The fight against gas-powered leaf blowers continues in Huntington.
Councilwoman Susan Berland (D) launched an initiative to educate Huntington residents on the environmental and health effects of specific leaf blowers this past week. Berland posted a video on her page within the town website that shows a presentation with Quiet Communities and the American Green Zone Alliance, both organizations that work toward protecting the health, environment and quality of life from the use of industrial outdoor maintenance equipment.
“The pollution generated by gas-powered leaf blowers is completely avoidable, as is the high-frequency noise generated by these blowers, which carries through entire neighborhoods and has been associated with permanent hearing damage,” Berland said in the video.
She highlights a lithium battery-powered leaf blower as a preferable alternative to gas-powered blowers.
“Lithium battery-powered leaf blowers give off zero toxic emissions and generate 50 percent less noise than gas-powered equipment,” Berland said. “There is no soil or water pollution and the price is comparable to other types of lawn maintenance equipment.”
Quiet Communities Executive Director Jamie Banks talked in the video about the public health and environmental effects of gas-powered blowers.
“If you think about what it takes to maintain a gas-powered engine, there are a lot of solid and toxic chemicals,” Banks said. “They come usually in cans or nonrecyclable plastic containers with residue.

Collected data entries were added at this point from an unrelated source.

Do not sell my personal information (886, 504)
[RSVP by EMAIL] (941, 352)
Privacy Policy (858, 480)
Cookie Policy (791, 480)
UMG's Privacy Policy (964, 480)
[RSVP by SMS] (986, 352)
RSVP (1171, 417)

These can be thrown into landfills; the chemicals themselves can be spilled into the soil and eventually reach water supplies and marine systems.”

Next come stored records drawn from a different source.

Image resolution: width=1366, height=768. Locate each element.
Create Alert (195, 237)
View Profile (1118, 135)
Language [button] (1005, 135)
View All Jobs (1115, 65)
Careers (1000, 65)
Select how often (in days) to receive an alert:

She also highlighted the health risks that come with using or being around the usage area of a gas-powered leaf blower.
“Workers who have these machines on their backs, they are very close to the source of the exhaust emissions and other ground source particulates,” she said, noting that children playing nearby may also be exposed.
Both the exhaust emissions and the ground source particulates can negatively affect health.

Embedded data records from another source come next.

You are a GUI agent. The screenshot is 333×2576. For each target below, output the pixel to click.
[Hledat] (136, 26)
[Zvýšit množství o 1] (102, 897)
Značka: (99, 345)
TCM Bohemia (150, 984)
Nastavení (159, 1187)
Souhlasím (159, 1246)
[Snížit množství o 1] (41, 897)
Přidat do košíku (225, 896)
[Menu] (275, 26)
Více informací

A 2013 assessment by the World Health Organization’s International Agency for Research on Cancer said, “Outdoor air pollution is carcinogenic to humans, with the particulate matter component of air pollution most closely associated with increased cancer incidence, especially cancer of the lung. An association also has been observed between outdoor air pollution and increase in cancer of the urinary tract/bladder.”
The American Lung Association also said in its 2014 State of the Air, “Short-term exposure to particle pollution can kill. Particle pollution does not just make people die a few days earlier than they might otherwise — these are deaths that would not have occurred if the air were cleaner.”
The noise effect of leaf blowers was also mentioned in Berland’s presentation.
According to public advocacy group Dangerous Decibels, once a sound reaches 85 decibels or higher, it can cause permanent damage to your hearing. The U.S. Occupational Safety and Health Administration said noise from leaf blowers can reach at least 90 decibels.
According to the Center for Hearing and Communication, rainfall measures about 50 decibels, normal conversation is about 60 decibels and freeway traffic or a vacuum cleaner could reach about 70 decibels.
“The health risks posed by gas-powered landscaping equipment need to be addressed,” Berland said.
She is also encouraging residents and landscaping companies in the Huntington area who only use electric-powered equipment, as opposed to gas-powered equipment, to take a “green pledge” and add themselves to a list that will be featured on the town’s website.
Berland has been working on legislation that would limit use of gas-powered leaf blowers in summer months, as residents have voiced their concerns about the blowers at town board meetings and have asked for Heckscher State Park to be designated the town’s first green zone — an area maintained with zero-emission lawn care equipment.
At previous town board meetings, Berland’s proposal has not picked up much steam with other board members.